Isabel Sanford, the deep-throated, African-American actress best known for her role as Louise "Weezie" Jefferson on the sitcom The Jeffersons (1975-85), died of natural causes on July 9 in Los Angeles. She was 86.

She was born in New York City on August 29, 1917, and caught the acting bug early when she participated in campus plays throughout her school years. After she graduated high school in 1935, Sanford joined the acclaimed American Negro Theater in Harlem, and later, another noted Black repertoire, the Star Players. For the next 25 years, Sanford would notch several off-Broadway and Broadway productions to her credit, when she made the decision to relocate with her three children to Hollywood to break into movie industry.

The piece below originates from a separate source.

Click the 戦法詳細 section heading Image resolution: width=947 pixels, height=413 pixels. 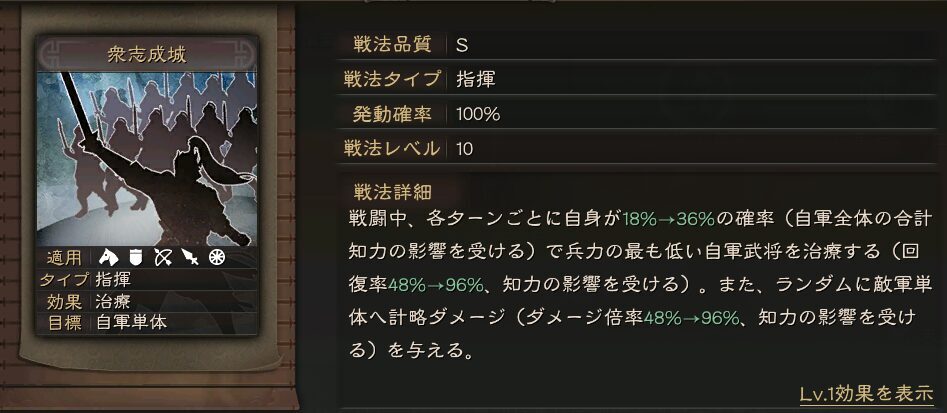(391, 192)

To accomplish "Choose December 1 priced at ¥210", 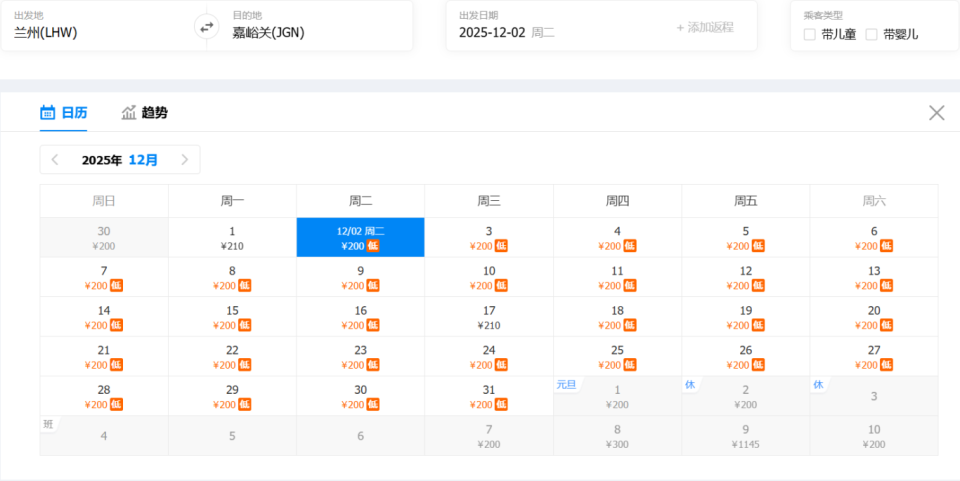I will coord(232,238).

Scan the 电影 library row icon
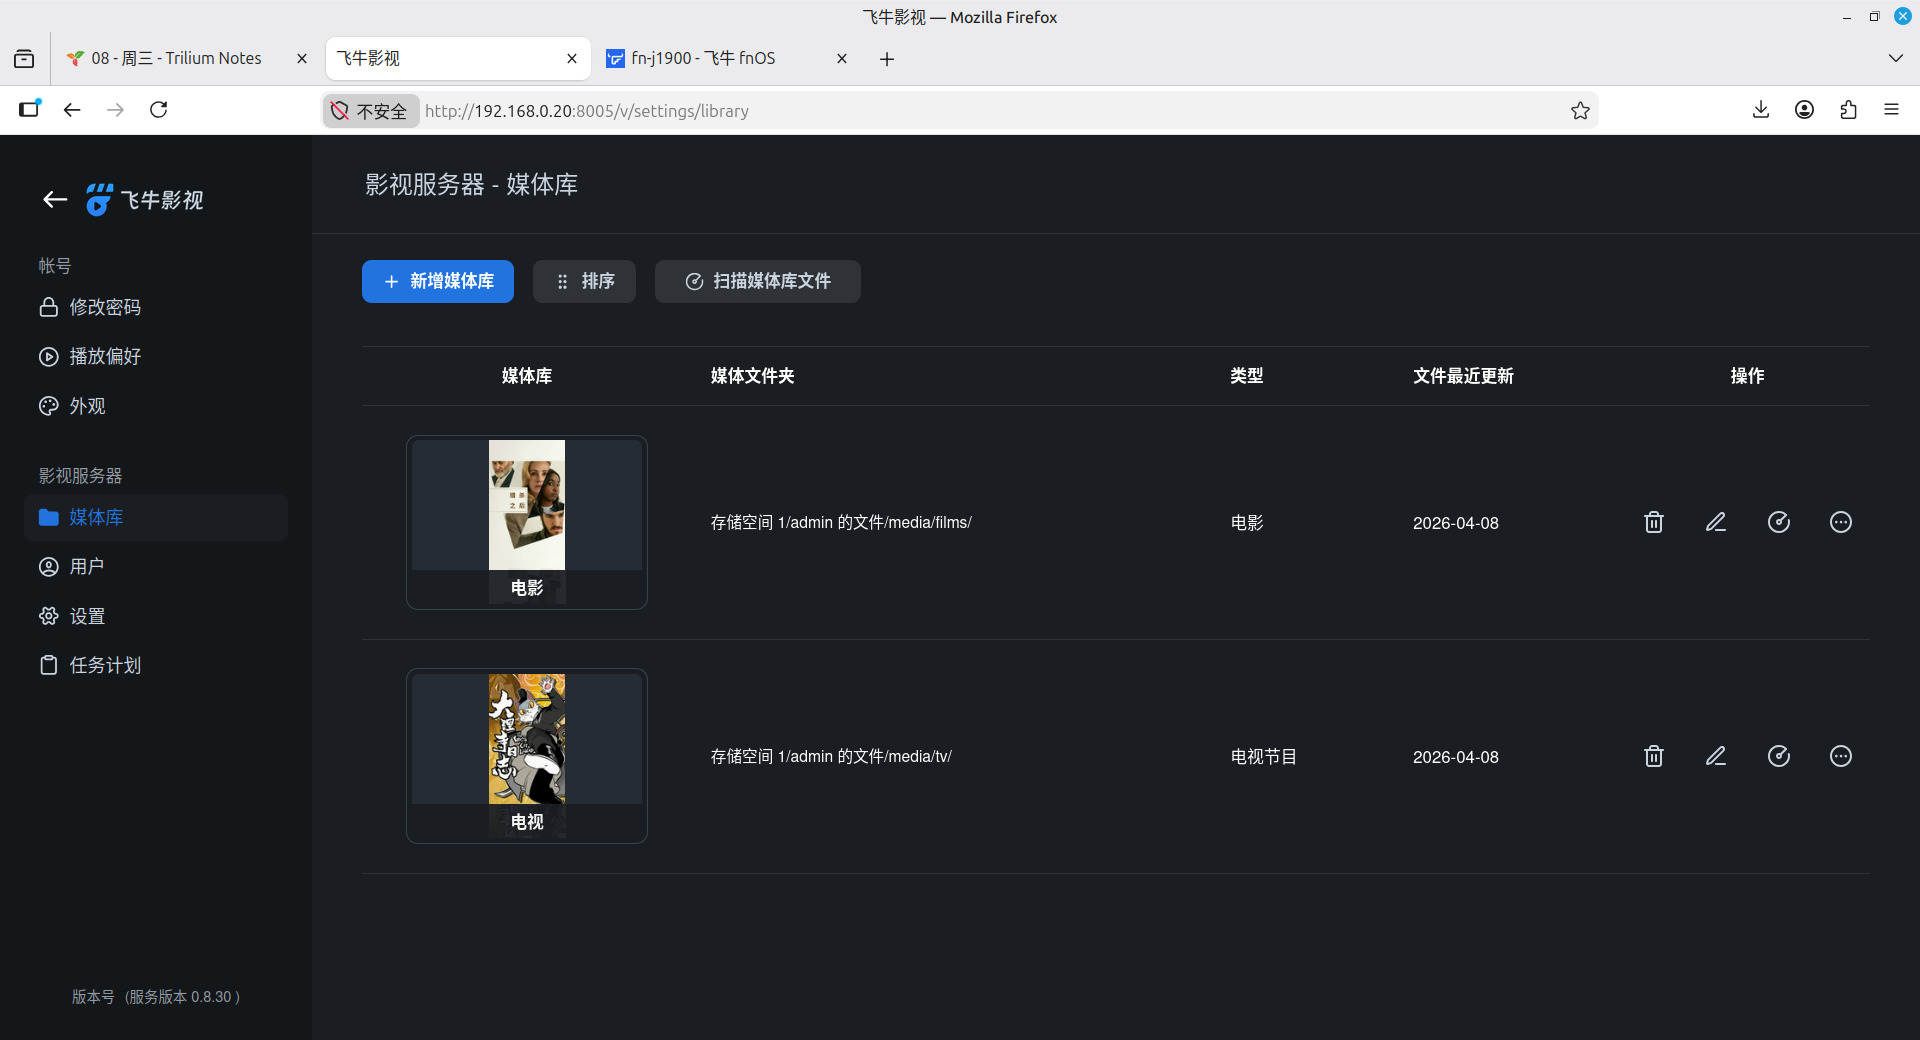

It took a few years, but Sanford earned the role that would move her into the big time, that of Tillie, Katharine Hepburn and Spencer Tracy's housekeeper in Stanley Kramer's pioneering drama of miscegenation, Guess Who's Coming to Dinner (1967). In one great scene, Sanford confronts Sidney Poitier, who played the successful doctor that is about to marry Hepburn and Tracy's young daughter and overwhelms him with righteous fervor and declares, "If you do anything to hurt that child, I'll show you what black power really means!" It was the breakthrough part she was hoping for; after that, Sanford found a string of television guest spots in the late `60s: Bewitched, The Mod Squad, Love, American Style and many others.

Within a few years, Sanford would land her signature role of Louise "Weezie" Jefferson, Archie and Edith Bunker's neighbor on All in The Family (1971-75); it proved such a hit that producer Norman Lear created a spinoff, The Jefferson (1975-85) that co-starred Sherman Hemsley as George Jefferson. Through her run as Weezie, Sanford still worked in films: most memorably as the madame of a Harlem bordello in Lady Sings the Blues (1972) and a volatile judge in Love at First Bite (1979); guest appearances on other hit television programs: The Mary Tyler Moore Show, Vega$, The Love Boat; and made history as the first African-American performer to win the Emmy award for Best Lead Actress in a comedy series for The Jeffersons in 1981.

After the Jeffersons finished its run in the mid-'80s, Sanford kept a relatively low profile, but here career was revived in the mid `90s when she was asked to appear in hip comedy shows like Roseanne, The Ben Stiller Show, and The Fresh Prince of Bel-Air. She was even asked to revive her Weezie character alongside Hemsley in the film Jane Austen's Mafia! (1998); and some commercials for Old Navy and Denny's restaurants.

Despite mounting medical problems, which included an operation of a neck artery 10 months ago, Sanford was busy almost until the end. In, 2004, she lent her voice to The Simpsons, and made a personal appearance in January when she received a star on the Hollywood Walk of Fame. Sanford is survived by three children, seven grandchildren and six great-grandchildren.